ConnorCallison/Hadoop-Internship-2017

Repository files navigation

Hadoop Cluster Proof Of Concept

This project will provide insight on the tools / knowledge required to create and maintain a Hadoop Cluster.

What is this repository for?

  • This repository will contain all files necessary to re-create this project.
  • Start Date: 2/7/2017

Installation

  1. Creating the NameNode
    Setup machine alias in host file:

    $ nano /etc/hosts Replace any / all of the lines with the following entry.

    10.0.0.1 NameNode

    Setup SSH Server

    Generate an SSH key for the root user

    $ ssh-keygen -t rsa -P ""

    If prompted for SSH key file name, Enter file in which to save the key (/root/.ssh/id_rsa) and press ENTER. Next put the key to authorized_keys directory for future password-less access.

    $ cat /root/.ssh/id_rsa.pub >> /root/.ssh/authorized_keys

    $ chmod 700 ~/.ssh

    $ chmod 600 ~/.ssh/authorized_keys

    Download and Install Hadoop distribution

    root@NameNode:~# cd /usr/local/

    root@NameNode:/usr/local/# wget http://www-us.apache.org/dist/hadoop/common/stable2/hadoop-2.7.3-src.tar.gz

    root@NameNode:/usr/local/# tar -xzvf hadoop-2.7.2.tar.gz

    Setup Environment Variables

    Open .bashrc

    nano ~/.bashrc

    Append the following lines:

    export JAVA_HOME=/usr

    export HADOOP_HOME=/data01/hadoop

    export HADOOP_MAPRED_HOME=$HADOOP_HOME

    export HADOOP_COMMON_HOME=$HADOOP_HOME

    export HADOOP_HDFS_HOME=$HADOOP_HOME

    export YARN_HOME=$HADOOP_HOME

    export HADOOP_CONF_DIR=$HADOOP_HOME/etc/hadoop

    export YARN_CONF_DIR=$HADOOP_HOME/etf/hadoop

    You should now be able to test hadoop from the command line: $ hadoop version

  2. Configuring the NameNode

    Hadoop uses several XML files located in /data01/hadoop/etc/hadoop in order to read all the runtime parameters.

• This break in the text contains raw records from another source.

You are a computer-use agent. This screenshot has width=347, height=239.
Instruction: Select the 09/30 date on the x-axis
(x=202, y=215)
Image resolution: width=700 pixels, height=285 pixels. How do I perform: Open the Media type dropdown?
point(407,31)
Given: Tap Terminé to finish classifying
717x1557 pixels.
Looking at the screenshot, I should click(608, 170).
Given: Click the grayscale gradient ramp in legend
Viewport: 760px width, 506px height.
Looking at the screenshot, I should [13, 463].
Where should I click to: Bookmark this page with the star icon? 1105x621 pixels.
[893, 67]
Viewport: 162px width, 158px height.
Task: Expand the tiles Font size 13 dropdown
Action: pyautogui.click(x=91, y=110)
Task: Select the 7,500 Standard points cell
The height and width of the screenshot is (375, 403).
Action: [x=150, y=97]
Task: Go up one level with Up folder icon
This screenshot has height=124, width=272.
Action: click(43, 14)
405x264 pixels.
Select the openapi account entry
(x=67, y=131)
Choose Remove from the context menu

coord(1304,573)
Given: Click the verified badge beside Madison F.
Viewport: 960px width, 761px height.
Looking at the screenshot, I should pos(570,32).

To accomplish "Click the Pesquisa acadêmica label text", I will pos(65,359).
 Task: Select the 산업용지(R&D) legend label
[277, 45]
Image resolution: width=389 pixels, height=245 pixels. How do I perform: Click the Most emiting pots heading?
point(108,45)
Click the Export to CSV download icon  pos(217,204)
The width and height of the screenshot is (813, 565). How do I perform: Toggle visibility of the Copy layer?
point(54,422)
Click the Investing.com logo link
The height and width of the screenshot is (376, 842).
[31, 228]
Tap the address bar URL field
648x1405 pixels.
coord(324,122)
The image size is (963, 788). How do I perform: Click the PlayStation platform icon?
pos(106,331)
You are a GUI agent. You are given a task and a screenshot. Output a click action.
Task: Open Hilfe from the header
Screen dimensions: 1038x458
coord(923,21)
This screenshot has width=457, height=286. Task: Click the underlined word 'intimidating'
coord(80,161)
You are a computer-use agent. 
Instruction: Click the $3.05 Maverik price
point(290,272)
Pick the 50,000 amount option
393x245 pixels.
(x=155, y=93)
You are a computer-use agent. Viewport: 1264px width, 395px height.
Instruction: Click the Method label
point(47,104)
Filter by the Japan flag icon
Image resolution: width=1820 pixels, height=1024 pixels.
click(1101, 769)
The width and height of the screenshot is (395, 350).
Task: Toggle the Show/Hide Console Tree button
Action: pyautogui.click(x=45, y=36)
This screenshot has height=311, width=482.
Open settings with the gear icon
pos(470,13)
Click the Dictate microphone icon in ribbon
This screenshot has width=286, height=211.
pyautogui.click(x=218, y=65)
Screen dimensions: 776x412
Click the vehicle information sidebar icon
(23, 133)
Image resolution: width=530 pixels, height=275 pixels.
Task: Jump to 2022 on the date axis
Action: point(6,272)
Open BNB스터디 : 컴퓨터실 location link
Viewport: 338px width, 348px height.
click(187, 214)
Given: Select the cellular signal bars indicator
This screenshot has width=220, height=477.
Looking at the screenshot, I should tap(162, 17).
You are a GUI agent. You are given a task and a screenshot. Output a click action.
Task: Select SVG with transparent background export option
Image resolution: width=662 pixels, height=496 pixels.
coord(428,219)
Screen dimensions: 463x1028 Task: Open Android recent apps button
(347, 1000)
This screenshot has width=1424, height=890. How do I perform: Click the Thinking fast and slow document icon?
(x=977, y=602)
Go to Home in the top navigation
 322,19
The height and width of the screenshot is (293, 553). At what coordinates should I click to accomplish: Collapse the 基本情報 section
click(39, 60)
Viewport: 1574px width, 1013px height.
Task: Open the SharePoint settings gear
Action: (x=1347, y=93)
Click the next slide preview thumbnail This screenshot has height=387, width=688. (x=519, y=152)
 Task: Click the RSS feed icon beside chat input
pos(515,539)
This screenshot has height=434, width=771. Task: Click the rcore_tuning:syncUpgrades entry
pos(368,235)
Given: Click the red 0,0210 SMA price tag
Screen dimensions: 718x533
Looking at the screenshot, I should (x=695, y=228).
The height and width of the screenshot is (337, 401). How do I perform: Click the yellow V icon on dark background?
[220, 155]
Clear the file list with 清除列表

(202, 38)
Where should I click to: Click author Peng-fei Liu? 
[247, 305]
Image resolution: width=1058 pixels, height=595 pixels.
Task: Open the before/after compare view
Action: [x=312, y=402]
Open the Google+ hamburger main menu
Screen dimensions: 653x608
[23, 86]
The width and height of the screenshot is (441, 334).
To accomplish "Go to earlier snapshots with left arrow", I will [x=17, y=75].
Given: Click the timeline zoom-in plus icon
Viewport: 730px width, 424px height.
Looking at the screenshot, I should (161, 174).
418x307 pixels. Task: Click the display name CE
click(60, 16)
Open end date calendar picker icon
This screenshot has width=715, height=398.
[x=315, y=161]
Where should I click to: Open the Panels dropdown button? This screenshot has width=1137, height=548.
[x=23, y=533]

    Configure core-site.xml

    Open this file and insert the following lines:

     <configuration>
       <property>
         <name>fs.default.name</name>
         <value>hdfs://namenode-hostname:9000</value>
       </property>
       <property>
         <name>hadoop.tmp.dir</name>
         <value>/data01/hadoop/tmp</value>
       </property>
     </configuration>
    
    Configure hdfs-site.xml

    Open this file and insert the following lines:

     <configuration>
        <property>
          <name>dfs.replication</name>
          <value>2</value>
        </property>
        <property>
          <name>dfs.permissions</name>
          <value>false</value>
        </property>
     </configuration>
    
    Configure mapred-site.xml

    Open this file and insert the following lines:

     <configuration>
      <property>
        <name>mapreduce.framework.name</name>
        <value>yarn</value>
      </property>
     </configuration>
    
    Configure yarn-site.xml

    Open this file and insert the following lines:

     <configuration>
       <property>
         <name>yarn.nodemanager.aux-services</name>
         <value>mapreduce_shuffle</value>
       </property>
       <property>
         <name>yarn.nodemanager.aux-services.mapreduce.shuffle.class</name>
         <value>org.apache.hadoop.mapred.ShuffleHandler</value>
       </property>
       <property>
         <name>yarn.resourcemanager.resource-tracker.address</name>
         <value>namenode-hostname:8025</value>
       </property>
       <property>
         <name>yarn.resourcemanager.scheduler.address</name>
         <value>namenode-hostname:8030</value>
       </property>
       <property>
         <name>yarn.resourcemanager.address</name>
         <value>namenode-hostname:8040</value>
       </property>
     </configuration>
    
  3. Setup the Master

    Now you need to tell Hadoop NameNode the hostname of Secondary name node. In our case both NameNode & Secondary NameNode resides on the same machine. We do it by editing the masters file:

    In /data01/hadoop/etc/hadoop create a file called masters. Start a new line and simply enter the hostname of the NameNode. ex: namenode-hostname

    Next, we need to format the NameNode.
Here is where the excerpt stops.